Fiduciaries & Agents
One of the most important decisions that you will need to make to complete your estate plan is naming one or more individuals (or organizations) to serve in some capacity on your behalf or on behalf of your estate. Depending on their role in your estate plan, these persons are commonly referred to as an agent, a fiduciary, a guardian, a conservator, or a custodian. More specifically, your estate plan will involve one or more of the following:
Trustees
A trustee is the person responsible for managing the property transferred to the trust. In most cases, the person creating the trust (the “settlor”) will serve as the initial trustee and will continue to do so until death or disability. Upon the settlor’s death or disability, a “successor trustee” assumes responsibility for the proper management and distribution of the trust assets. If the successor trustee takes over on account of the settlor’s disability, they will manage the trust assets for the settlor’s care, comfort, and support. If the successor trustee assumes the trusteeship upon the settlor’s death, they would first pay the settlor’s proper debts, taxes, and expenses of administration. After paying debts and expenses, the successor trustee would then distribute the remaining trust assets in accordance with the instructions set forth in the trust document.

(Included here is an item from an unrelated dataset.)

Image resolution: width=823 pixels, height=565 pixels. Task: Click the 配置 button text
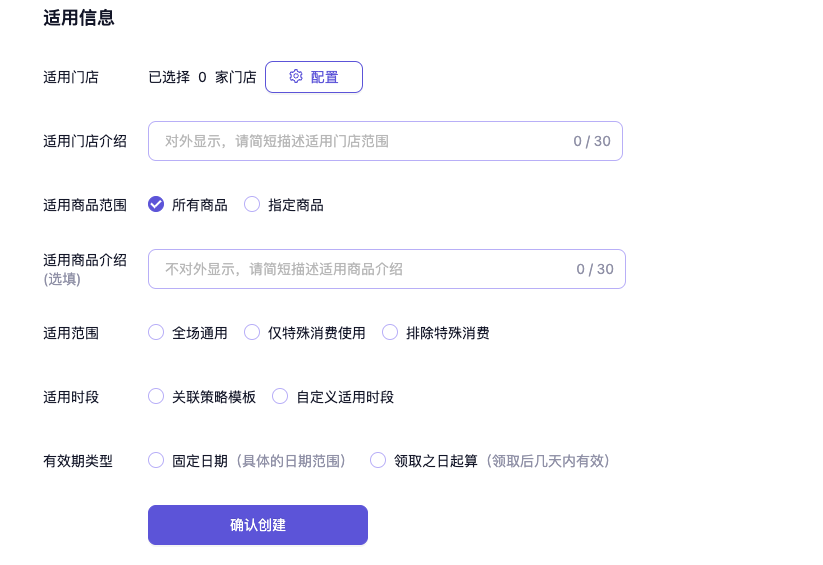point(324,77)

Attorney-in-Fact (Agent named under a Power of Attorney)
The attorney-in-fact named under a power of attorney form provides lifetime disability management of finances and property. In a trust-based estate plan, the attorney-in-fact often takes a subordinate role to the successor trustee because most of the client’s assets are held in trust. As such, the successor trustee is often primarily responsible for providing financial management in the event of disability. However, even in trust-based plans the appointment of an attorney-in-fact is prudent because there are often assets, such as IRAs, 401Ks, and other retirement accounts that are not transferred into the trust. For these reasons, having a properly executed power of attorney form provides a mechanism for the management of assets in the event of disability for clients with trust-based estate plans and non-trust estate plans.
Guardians
A guardian or guardians would be the caretakers of your children in the event you and their other parent or legal guardian pass before they turn 18. In simple terms, your guardians are the persons or person who would fill in as mom and/or dad. The most common way to nominate and appoint guardians for your children is in a Will.
Personal Representatives (formally known as Executors)

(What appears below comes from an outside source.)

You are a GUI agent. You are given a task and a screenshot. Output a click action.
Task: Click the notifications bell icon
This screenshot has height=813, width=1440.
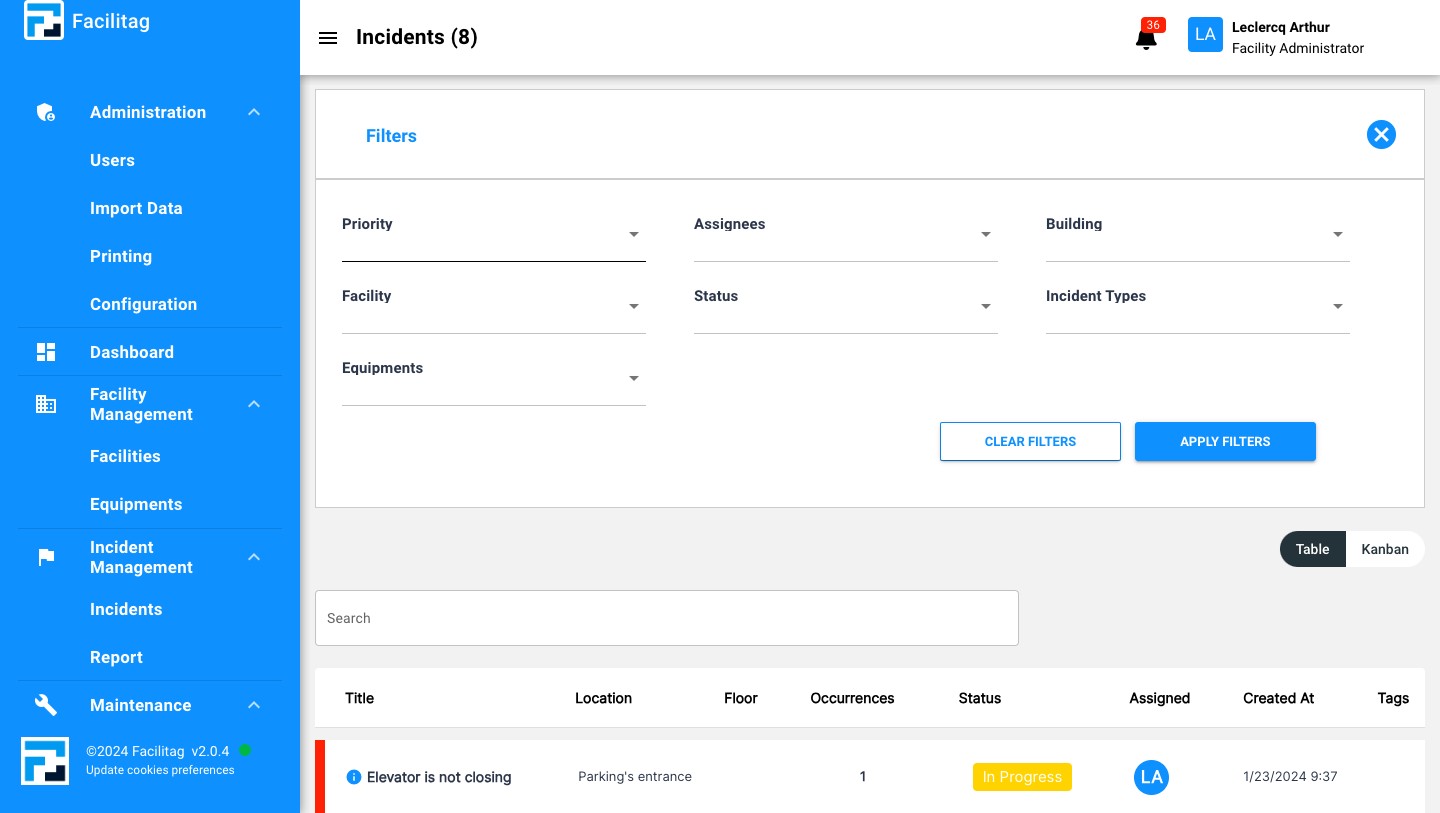pos(1146,39)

Commonly referred to as an executor, a personal representative is the person appointed by the court to administer the probate estate of a deceased individual. The personal representative is generally charged with paying the decedent’s valid debts, taxes, and expenses of administration and distributing the remaining assets of the probate estate in accordance with the terms of the decedent’s Will. In a trust-based plan, one of the objectives is to avoid probate, so when clients have a properly funded trust-based plan there is no need for a probate proceeding, and in those cases a personal representative is never appointed.
Health Care Agent (Agent named under a Health Care Directive)
The person nominated agent under a health care directive serves as the client’s agent when speaking to doctors and other health care professionals in the event the client becomes unable to participate in making their own health care decisions. A properly appointed health care agent (under a properly executed health care directive) may give “informed consent” on behalf of the client for the administration of certain treatments or to the withholding or discontinuance of treatment. The health care agent is often called upon to make decisions relating to the client’s end of life care, but the health care directive also allows the agent to determine where the client should reside when the client requires care outside of their home.
Conservators
A conservator or conservators would be the person(s) in charge of holding and managing your children’s inheritance in the event you and their other parent or legal guardian pass before they turn 18. Sometimes our clients appoint the same person(s) to be guardian and conservator, but it is also common to name different individuals as guardian and conservator. There is no right or wrong way to go about deciding who to appoint, and it just depends on what you are comfortable with, and whether you believe the role of guardian and conservator can be fulfilled by the same person(s) or if those roles should be separated. The role of a conservator is also very analogous to the role of a trustee in a revocable trust plan or a testamentary trust plan.